By the mid-19th century, non-culinary activities such as spinning, needlework, ironing, and mending, work for pay such as laundry, the selling tea or coffee, and the plying of trades such as cobbling (ever present in the 17th century) were being squeezed from the kitchen. So were the dogs that guarded the house, the cats that watched for the ever-present mice and rats, and the children sleeping in their cradles. Increasingly the English regarded the central hearth kitchen, still common on the Celtic fringe, with its simple equipment, dim smoky air, and welter of activities as typical of uncivilized, backward societies.

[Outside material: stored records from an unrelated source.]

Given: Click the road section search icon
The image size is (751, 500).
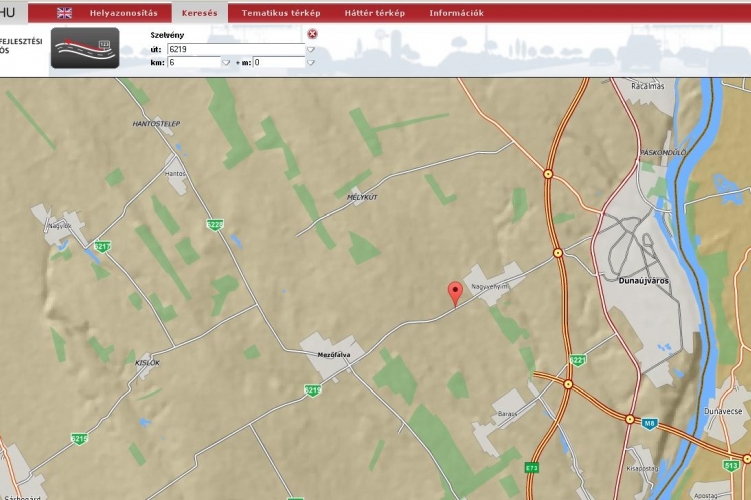Looking at the screenshot, I should 85,48.
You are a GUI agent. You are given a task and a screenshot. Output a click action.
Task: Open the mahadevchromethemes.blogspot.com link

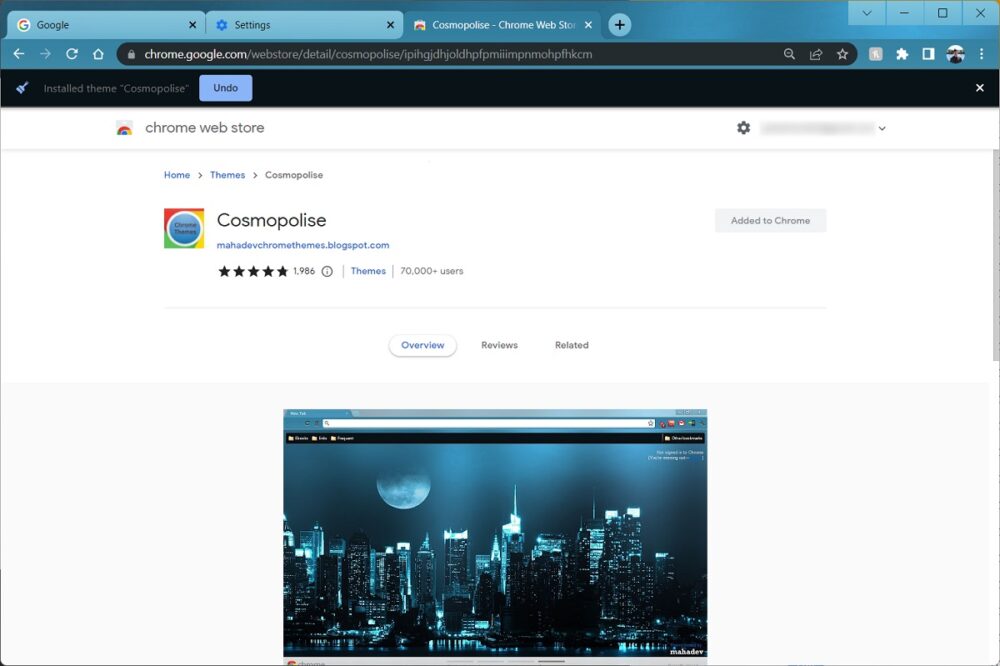tap(303, 245)
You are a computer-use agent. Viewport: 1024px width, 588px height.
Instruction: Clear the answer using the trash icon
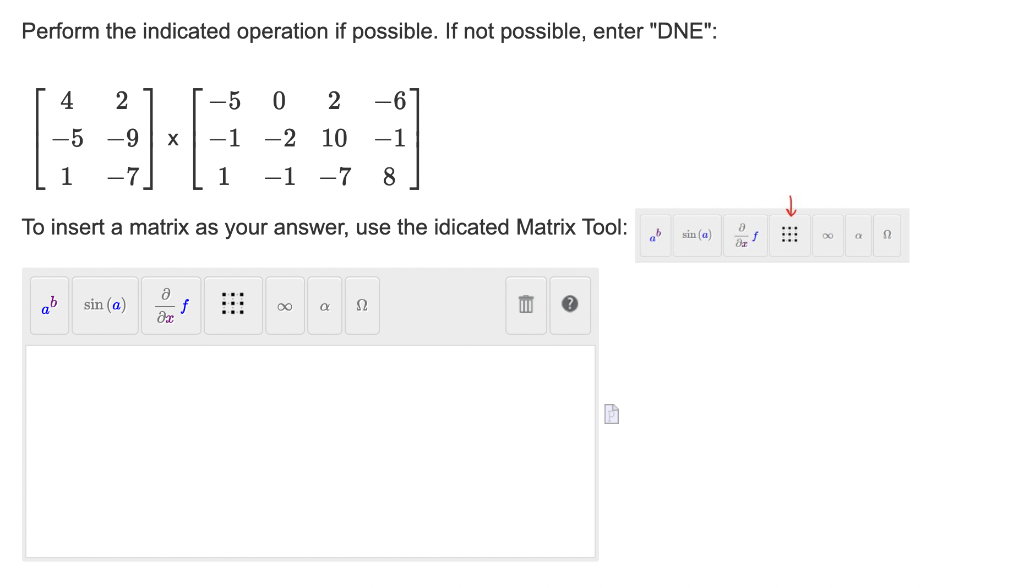click(525, 305)
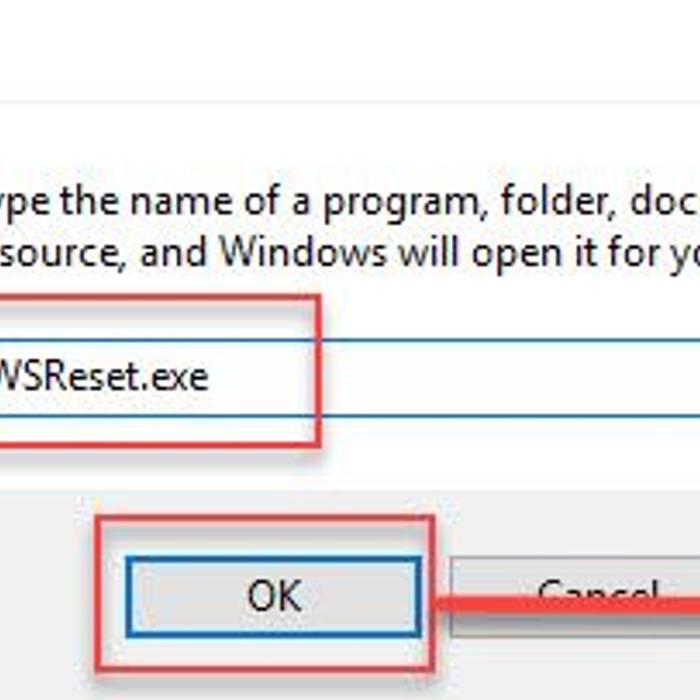
Task: Click the red outline around the text field
Action: click(x=317, y=370)
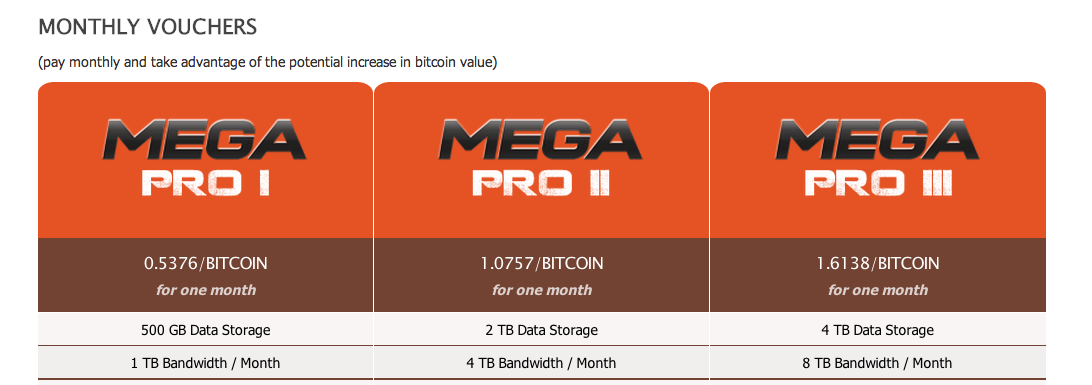Image resolution: width=1092 pixels, height=385 pixels.
Task: Click the MEGA PRO I logo
Action: pos(205,158)
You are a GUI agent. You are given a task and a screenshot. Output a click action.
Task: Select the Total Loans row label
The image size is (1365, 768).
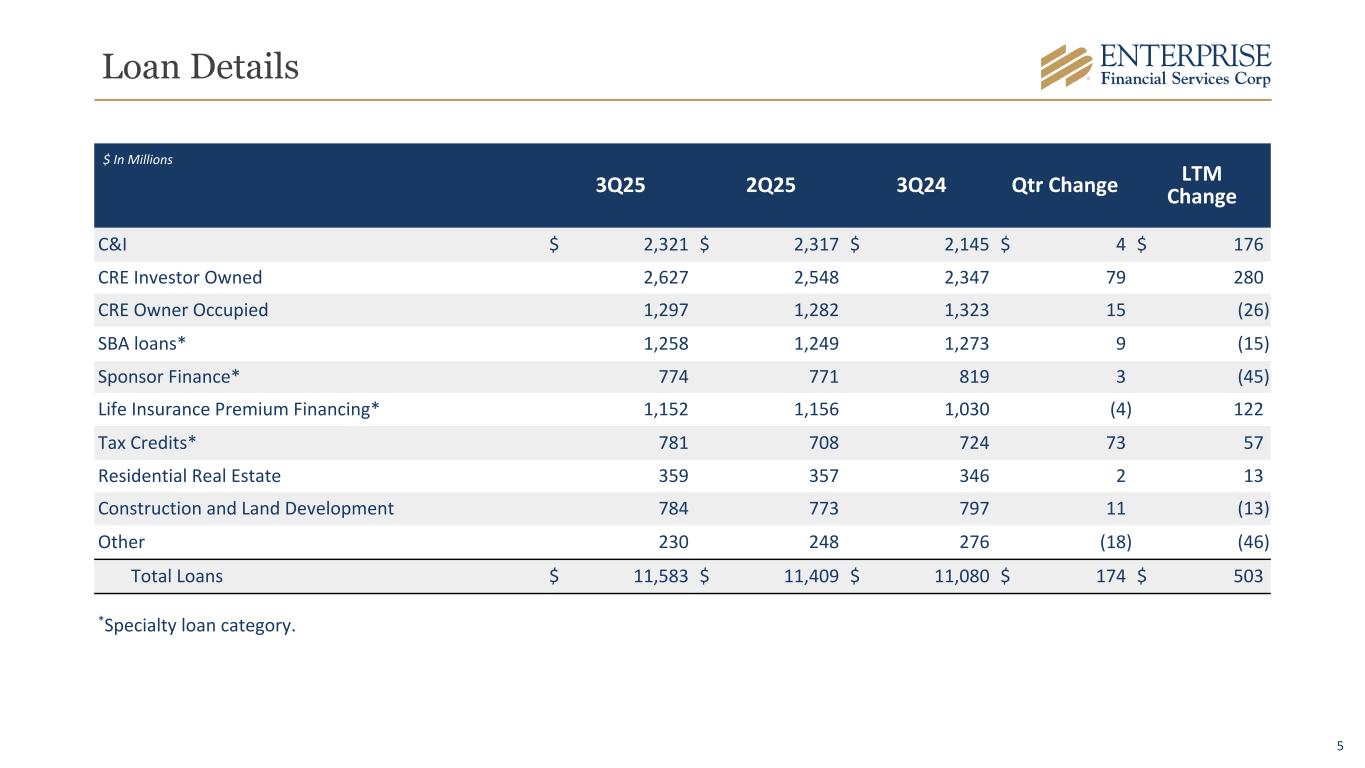[177, 576]
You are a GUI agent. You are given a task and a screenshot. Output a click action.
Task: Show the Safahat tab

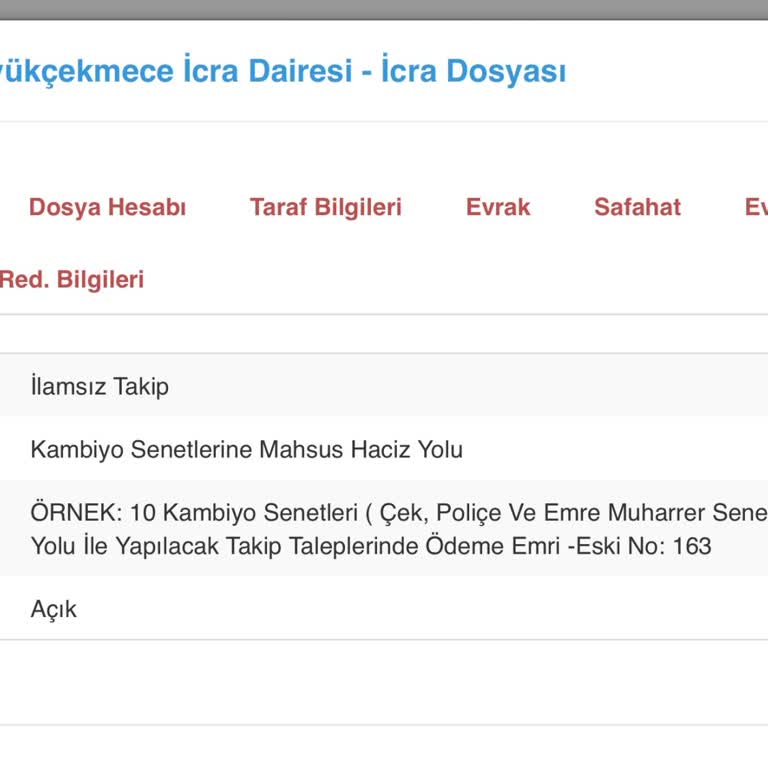(637, 207)
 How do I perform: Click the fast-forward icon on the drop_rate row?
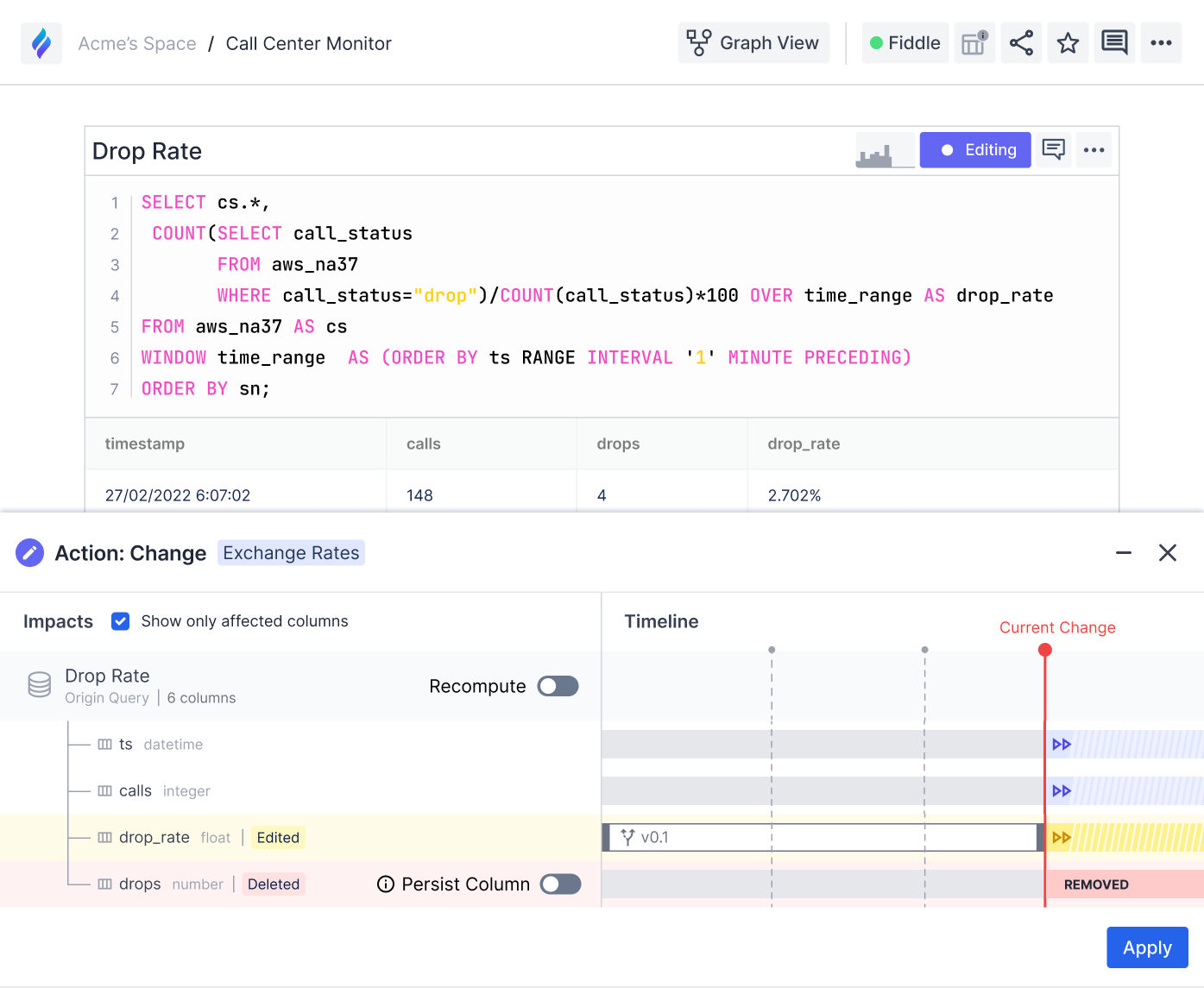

As an aside, it is my impression is that even in England these changes were much more pronounced in the city than in the country. Much of the space in the the farmhouses of my prosperous South of England farming family just after the Second World War was still given over, though not exclusively, to food storage and preparation. The living room fire was used to make toast and grill chops, the hooks in the cellar supported flitches of bacon, hams, rabbits and pheasants, the pantry stored dry goods, the scullery housed wet muddy boots and outer wear, cabbages draining their melting coating of frost, and birds to be plucked and drawn, and the attic shelves were lined with apples on straw. The kitchen, besides being used for cooking, was used for washing eggs for sale, for preparing food for cats, dogs, chickens and calves, and, in the absence of running water, for bathing in a tin bath. The cheese room and the bread oven had been used until the War to make cheese and clotted cream and to bake bread. However, given that it was the urban population that exploded, the laggards in the country are minor exceptions to the broader trend.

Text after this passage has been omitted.